● **Directions for this task**
Copy the lines below that contain "agent".

** Information shown follows **

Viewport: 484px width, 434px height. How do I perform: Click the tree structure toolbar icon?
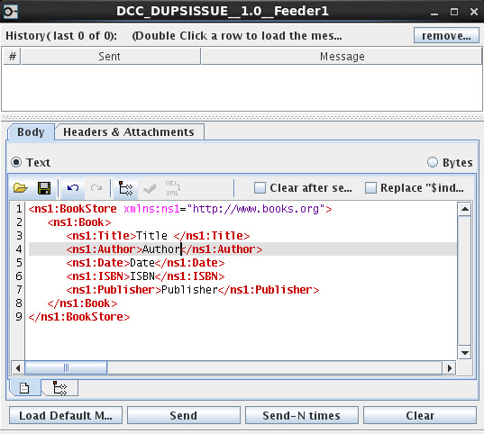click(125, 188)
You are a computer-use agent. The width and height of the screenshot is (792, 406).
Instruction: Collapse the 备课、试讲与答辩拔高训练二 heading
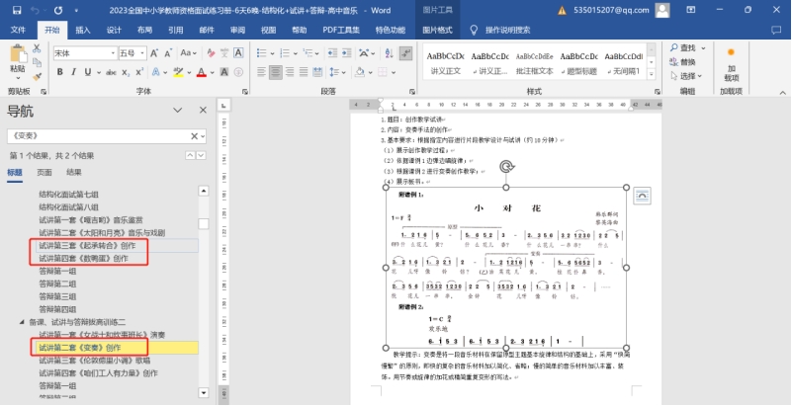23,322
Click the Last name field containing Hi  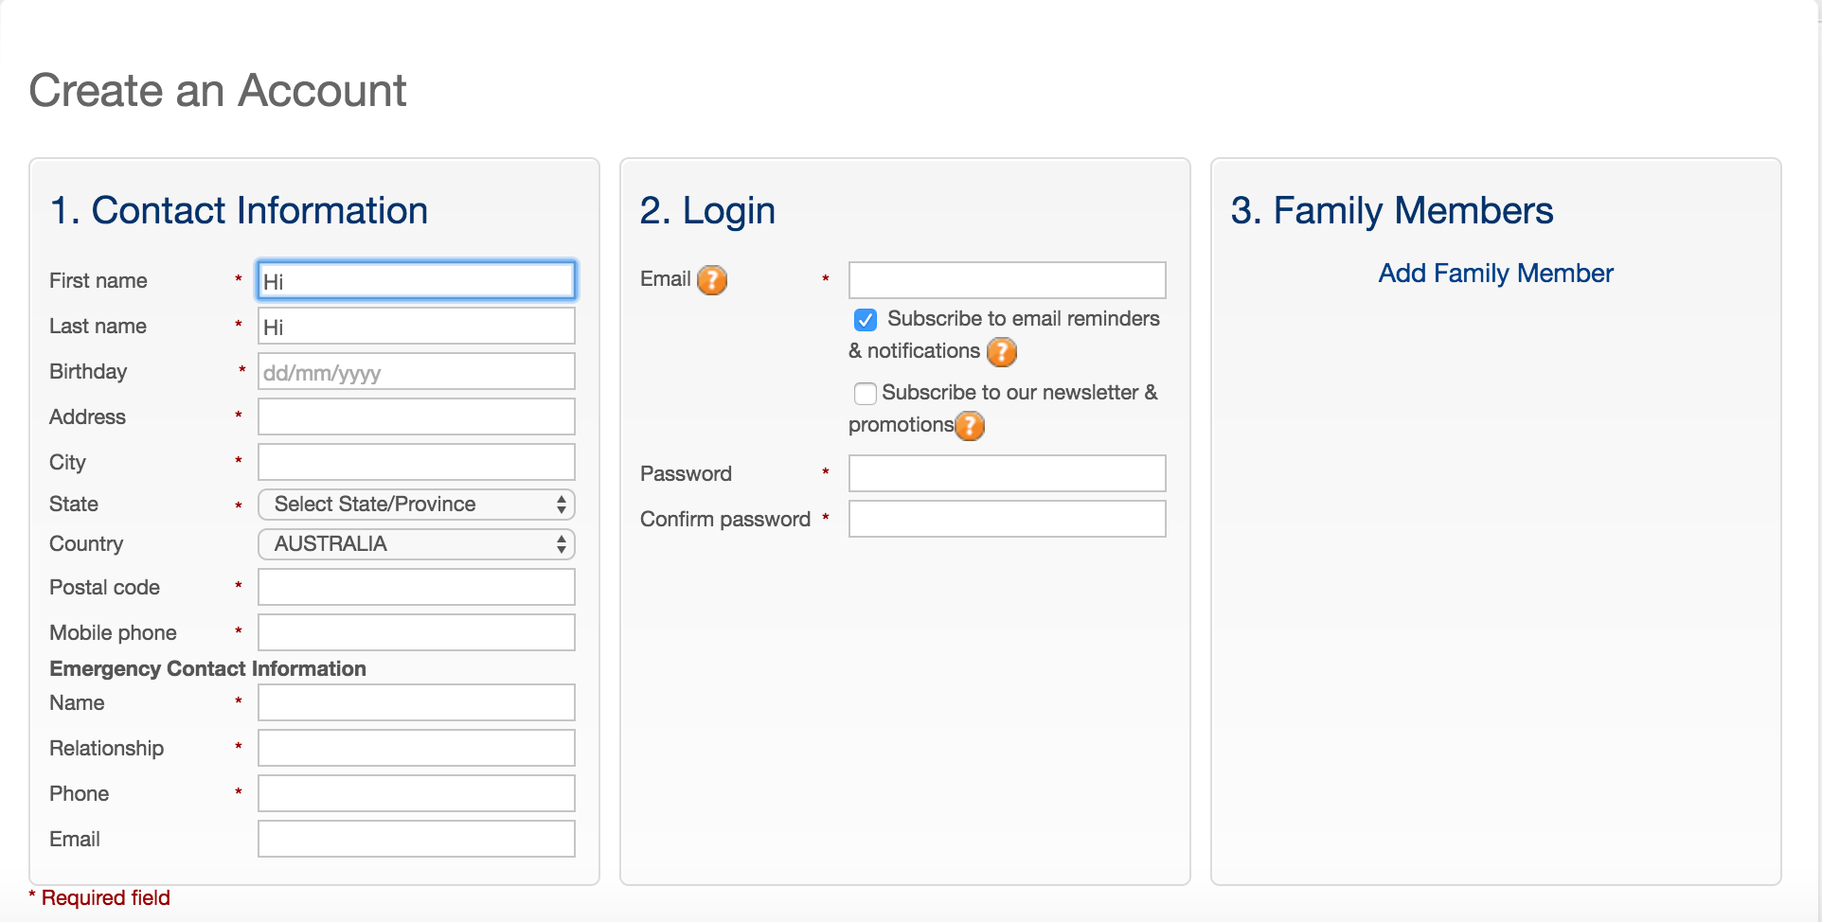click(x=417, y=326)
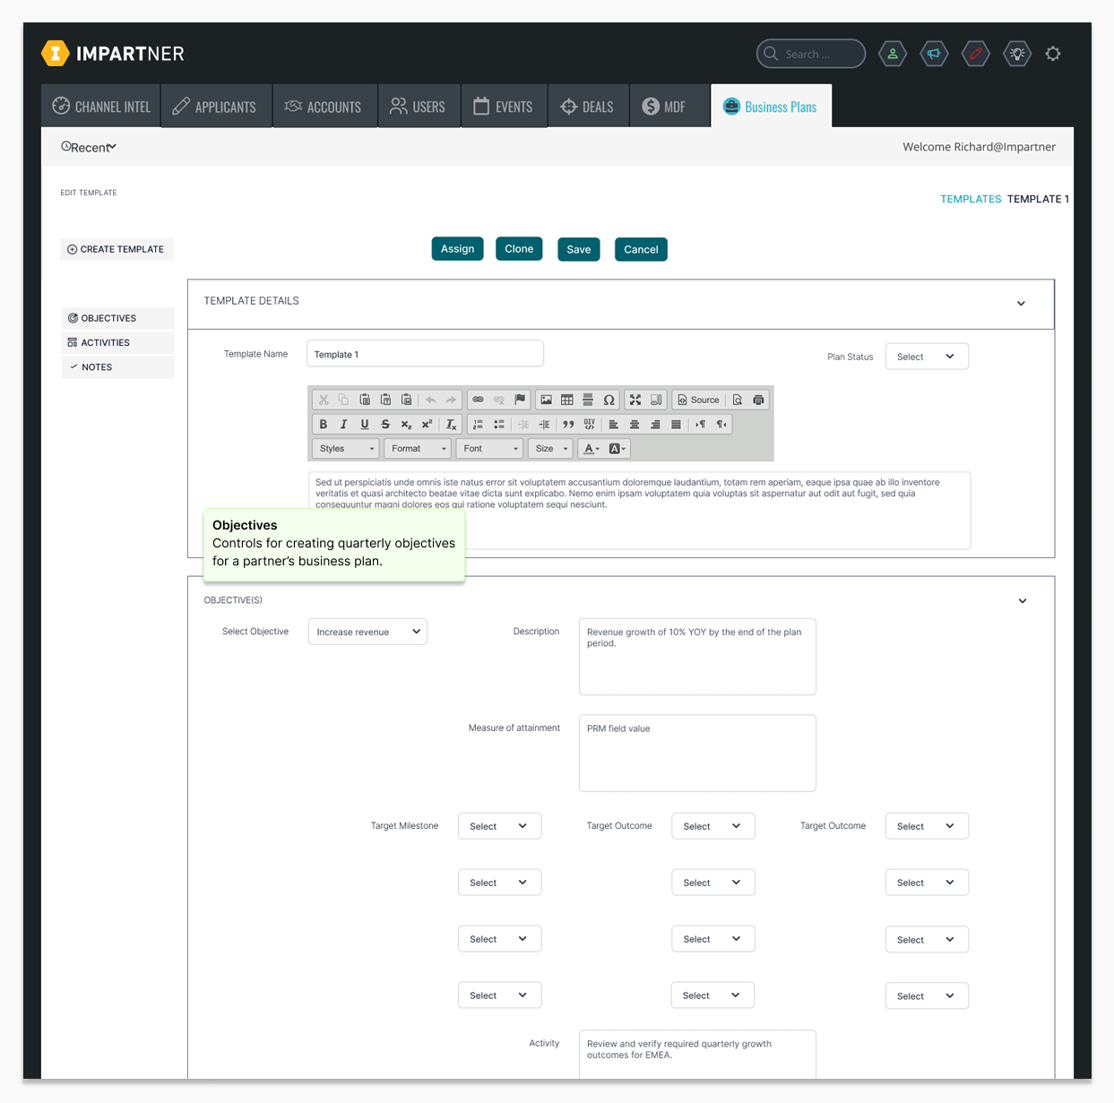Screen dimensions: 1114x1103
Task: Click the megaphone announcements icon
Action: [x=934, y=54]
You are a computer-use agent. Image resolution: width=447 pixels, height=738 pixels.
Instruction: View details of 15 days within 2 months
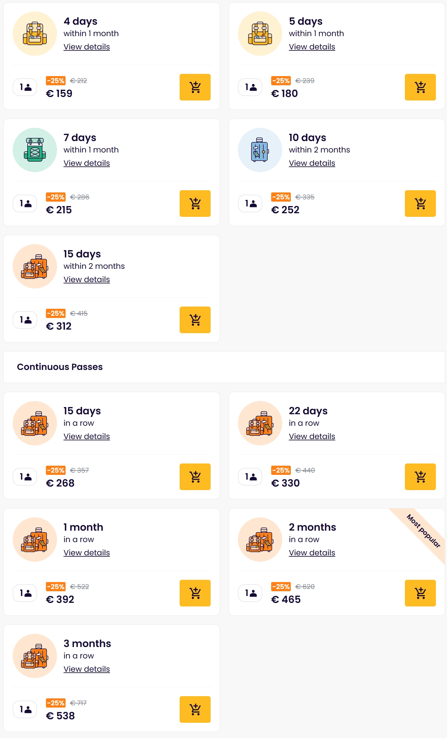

** End of Information shown **

● **Exercise response**
You are a computer-use agent. The width and height of the screenshot is (792, 406).
You are a computer-use agent. Image resolution: width=447 pixels, height=738 pixels.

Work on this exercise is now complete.